Yearly diagnostic frequency and incidence rates are presented in Tables 1 and 2. The 14-year, crude diagnostic frequency rate was 5.49 per 100,000 persons, (95% CI: 5.31, 5.66). The age-adjusted rate was 6.52 per 100,000 persons (95% CI: 6.42, 6.62). Across the entire 2003–2016 period there was no significant diagnostic frequency increase after age-standardization, however, we did note some variation; frequency peaked at 7.77 per 100,000 persons (95% CI: 7.37, 8.17) in 2010. In terms of incidence, the crude cumulative rate was 1.59 per 100,000 person-years (95% CI: 1.53, 1.65). After age-standardization, the cumulative incidence was 1.22 per 100,000 person-years (95% CI: 1.06, 1.15) and remained stable across the period. Results were similar when restricting the sample to cases where there was at least a 3-month window between first non-HD claim and incident HD claim, but annual incidence rates were slightly, and non-significantly, lower when using the 6-month criteria. When we restricted the sample to those with 6-months of continuous enrollment prior to the HD claim, we observed a similarly non-significant decrease in annual and cumulative incidence (data not shown).
Table 1.
Annual Diagnostic Frequencya Estimates of Huntington’s Disease in a Privately Insured, U.S. Population, 2003–2016.

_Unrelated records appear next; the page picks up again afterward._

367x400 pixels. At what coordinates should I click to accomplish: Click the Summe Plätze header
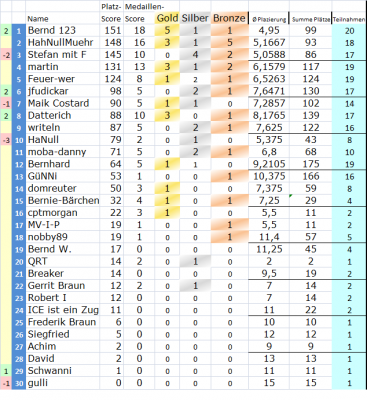(x=311, y=20)
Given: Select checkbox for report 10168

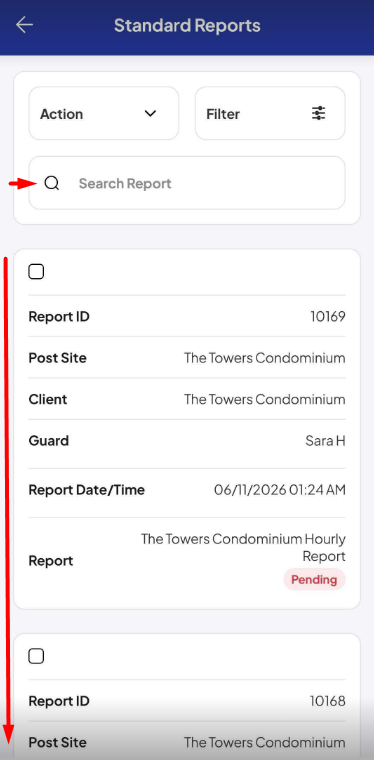Looking at the screenshot, I should point(36,656).
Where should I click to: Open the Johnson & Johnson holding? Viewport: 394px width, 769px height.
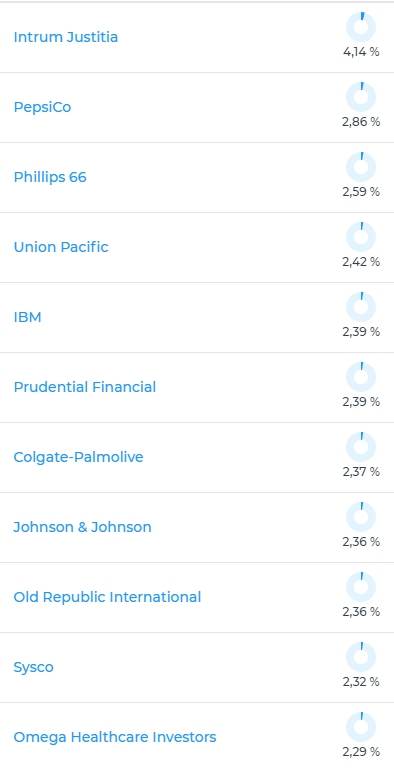[82, 527]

| Year | No. of Cases | Annual Membership | Annual Diagnostic Frequency per 100,000 persons | 95% CIb | Annual Age-Adjustedc Diagnostic Frequency per 100,000 persons | 95% CI |
|---|---|---|---|---|---|---|
| 2003 | 756 | 16,253,626 | 4.65 | 4.31, 4.98 | 4.80 | 4.46, 5.15 |
| 2004 | 816 | 16,681,672 | 4.89 | 4.56, 5.23 | 5.03 | 4.68, 5.38 |
| 2005 | 995 | 17,566,408 | 5.66 | 5.31, 6.02 | 5.62 | 5.27, 5.97 |
| 2006 | 1,192 | 17,944,977 | 6.64 | 6.27, 7.02 | 6.37 | 6.01, 6.73 |
| 2007 | 1,298 | 17,911,965 | 7.25 | 6.85, 7.64 | 6.96 | 6.58, 7.35 |
| 2008 | 1,355 | 17,000,099 | 7.97 | 7.55, 8.40 | 7.49 | 7.09, 7.89 |
| 2009 | 1,365 | 16,095,874 | 8.48 | 8.03, 8.93 | 7.53 | 7.13, 7.93 |
| 2010 | 1,423 | 15,508,269 | 9.18 | 8.70, 9.65 | 7.77 | 7.37, 8.17 |
| 2011 | 1,447 | 15,509,136 | 9.33 | 8.85, 9.81 | 7.72 | 7.32, 8.12 |
| 2012 | 1,475 | 15,645,263 | 9.43 | 8.95, 9.91 | 7.61 | 7.22, 8.00 |
| 2013 | 1,507 | 16,118,125 | 9.35 | 8.88, 9.82 | 7.44 | 7.06, 7.82 |
| 2014 | 1,424 | 15,761,915 | 9.03 | 8.57, 9.50 | 7.09 | 6.72, 7.46 |
| 2015 | 1,390 | 16,950,207 | 8.20 | 7.77, 8.63 | 6.29 | 5.96, 6.62 |
| 2016 | 1,213 | 18,900,367 | 6.42 | 6.06, 6.78 | 4.73 | 4.46, 5.00 |
| Total | 3,707 | 67,582,529 | 5.49 | 5.31, 5.66 | 6.52 | 6.42, 6.62 |
Diagnostic frequency rates are per 100,000 person-years.
CI, confidence interval.
Age adjusted to the 2000 US population.
Table 2.
Annual Incidencea Estimates of Huntington’s Disease in a Privately Insured, U.S. Population, 2004–2016.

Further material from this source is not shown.